- Born: Joanne Mary Baxter
- Scientific career
- Institutions: University of Otago

= Joanne Baxter =

New Zealand public health researcher

Joanne Mary Baxter is a New Zealand Māori public health medicine physician and academic and affiliates with the iwi of Ngāi Tahu, Kāti Māmoe, Waitaha and Ngāti Apa ki te Rā Tō. She is a professor and director of Kōhatu, Centre for Hauora Māori, and co-director of the Māori Health Workforce Development Unit at the University of Otago. Baxter took up the position of dean of the Dunedin School of Medicine on 1 July 2022, and is the first Māori woman in the role.

==Academic career==
Baxter was educated at Queen Charlotte College in Picton, where she was head girl in her final year. She was one of ten recipients of a Ngarimu Scholarship for undergraduates in 1982. She has MB ChB degrees from the University of Auckland and a Master of Public Health degree from the University of Otago, where she has been employed since 2000. Baxter is a member of the New Zealand College of Public Health Medicine (NZCPHM). Her research focusses on Māori health and mental health, health inequalities, Māori health workforce and medical education.
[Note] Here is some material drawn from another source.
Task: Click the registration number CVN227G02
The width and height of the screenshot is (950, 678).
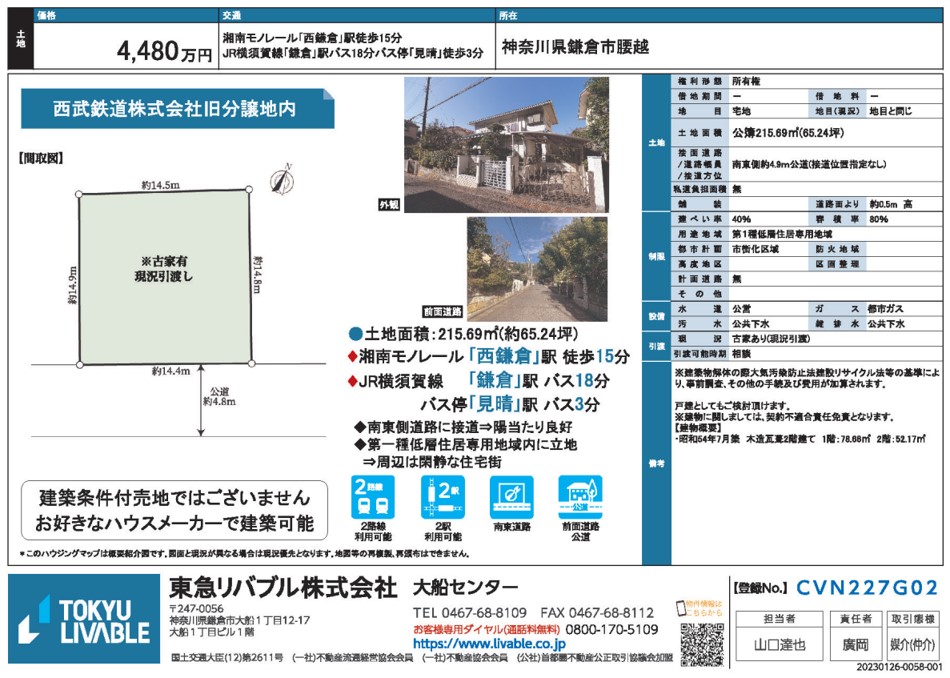Action: click(867, 588)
She was promoted to full professor effective from 1 February 2020.

==Honours and awards==
In 2016, Baxter was a key team member of the Dunedin Study led by Richie Poulton, that won that year's Prime Minister's Science Prize. Baxter was a finalist for Te Ururangi Award for Education in the 2017 Matariki Awards, alongside Dame Georgina Kingi, who won the award, and Robert Jahnke. Baxter has twice been honoured by Te Ohu Rata o Aotearoa / The Māori Medical Practitioners Association, winning the Maarire Goodall Award in 2013, and the Ngākau Award in 2019. In 2022, she won the Diversity, Equity and Inclusion Award at the Osmosis Raise the Line Faculty Awards.